How to Become a Custom Slipcover Maker

Today’s “I Want to Be” Series features Shelley Anderson who works from home part time making custom slipcovers. Shelley is mom to three boys, ages 12, 10 and 8. Find out how to connect with Shelley at the end of this article. 

How long have you had your business?   

12 years-- I started after I had my first baby.

What led you to pursue it?

I made a few slipcovers for myself after we moved into our new house. Friends and family started asking for them....after a few, I decided they weren't free anymore.

This was perfect timing! I was having my first baby and was only to going back to work 3 days/ week as an assistant manager at Bath and Body Works instead of full-time. We needed the money! I did about 1 slipcover a month while working part time at the mall during this time.

When my baby turned a year---I took a leap of faith and quit Bath and Body Works to stay home and sew. The work kept coming---I have never been without work in 12 years.

Are you full time or part time?  If part-time, do you anticipate switching to full time?

I am part time....I try to keep my work to 2-3 days a week. I try to stay balanced and have my "mom" days when I clean, catch up on laundry, cook, etc. But between keeping up on phone calls, and's usually a bit more than I "plan" on.

How do you market your business? 

Word of mouth is my biggest form of advertising. I have lots of repeat clients. If you do a good job and are reliable and dependable---people will REFER you.  The ladies at the fabric store know me and refer me. My upholsterer refers me. My window guy refers me. I have neighborhoods where I have done about 10 different ladies furniture in a 2-3 street radius.  I also keep up on my blog and post before and after pics weekly. I have cards up at the fabric store.

What is your favorite part of the business?

I love working with fabrics and decorating and seeing the finished slipcovers bring a room together. I love first time clients being so excited about their new slipcover, they can't help giving me a hug on my way out the door.

What one question do you get most from people about your business?

How long does it take to sew a couch slipcover? or How did you get started?

What one myth or misconception do you want to dispel about the work you do?
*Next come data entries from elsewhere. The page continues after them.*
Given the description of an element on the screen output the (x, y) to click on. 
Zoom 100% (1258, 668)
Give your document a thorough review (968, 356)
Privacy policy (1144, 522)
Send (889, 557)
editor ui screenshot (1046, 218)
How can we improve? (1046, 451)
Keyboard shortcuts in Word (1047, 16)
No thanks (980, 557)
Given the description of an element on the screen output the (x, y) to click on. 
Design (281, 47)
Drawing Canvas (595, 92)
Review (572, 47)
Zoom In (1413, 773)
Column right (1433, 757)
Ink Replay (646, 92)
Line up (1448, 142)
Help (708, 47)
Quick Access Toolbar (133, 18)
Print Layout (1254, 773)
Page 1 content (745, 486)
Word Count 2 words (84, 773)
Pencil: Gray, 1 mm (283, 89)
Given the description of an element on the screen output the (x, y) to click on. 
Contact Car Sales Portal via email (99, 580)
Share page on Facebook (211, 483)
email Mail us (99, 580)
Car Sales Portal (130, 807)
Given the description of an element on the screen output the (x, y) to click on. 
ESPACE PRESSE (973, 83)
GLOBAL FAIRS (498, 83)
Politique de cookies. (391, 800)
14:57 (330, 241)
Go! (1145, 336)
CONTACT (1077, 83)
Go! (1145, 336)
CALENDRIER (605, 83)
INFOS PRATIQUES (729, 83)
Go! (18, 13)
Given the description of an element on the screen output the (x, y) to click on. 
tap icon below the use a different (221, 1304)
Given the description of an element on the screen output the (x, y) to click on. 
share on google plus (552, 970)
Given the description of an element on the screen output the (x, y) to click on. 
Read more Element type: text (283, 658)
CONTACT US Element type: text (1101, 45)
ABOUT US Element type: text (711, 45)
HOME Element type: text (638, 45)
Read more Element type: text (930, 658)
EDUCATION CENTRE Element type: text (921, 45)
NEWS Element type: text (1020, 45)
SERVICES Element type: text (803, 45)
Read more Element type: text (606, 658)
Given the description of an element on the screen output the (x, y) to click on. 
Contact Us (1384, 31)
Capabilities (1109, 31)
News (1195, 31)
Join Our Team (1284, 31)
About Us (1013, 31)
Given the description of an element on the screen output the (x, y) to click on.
Slipcovers can be fitted and look good! A custom-fitted slipcover isn't a big piece of fabric that's loose and baggy and comes untucked and is sloppy. Custom- fitted slipcovers have piping and separate cushion covers with zippers and fit like a glove.

What advice do you have for others who want to get into a similar opportunity? 

  • It's wise to invest in an industrial sewing machine and serger; they cut down on your time and go through everything. They cost about $500 each used. 
  • Make sure to set boundaries for when you are going to "work" and how much work you are going to commit to at a time. 
  • Be disciplined and try to stick to it. 
  • Take a photography class and practice taking pictures of your work. IT MAKES A DIFFERENCE! If you don't believe me scroll back to the beginning of my blog and take a look at my awful pics! If your pics look great...people will hire you! 
What is the first step? 
  • Do some of your own furniture, then sew some for family and friends. 
  • Put some cards up at the fabric store; make sure the employees know who you are. 
  • Network with upholsterers (they don't like to do slipcovers and will pass the work on to you), decorators, curtain people, etc. 
  • Start a blog and show some before and after pics of your work. Then let the word of mouth spread.   
What websites or books do you recommend for tips?

I have a "How to Slipcover" DVD that I sell from my blog, where I share timesaving tips and tricks that I have learned through trial and error over the past 12 years. With this purchase I share my supplier list for bulk zippers, piping, down cushions, etc.  I share my straight forward "pin- fitting" method on a chair from start to finish...including how to install zippers!  Slipcovering isn't as difficult as what the slipcovering books make it seem. No need to make a pattern from muslin, no need to trace each piece and then try to put all back together like an impossible puzzle, no need to keep taking pieces on and off during the "fitting".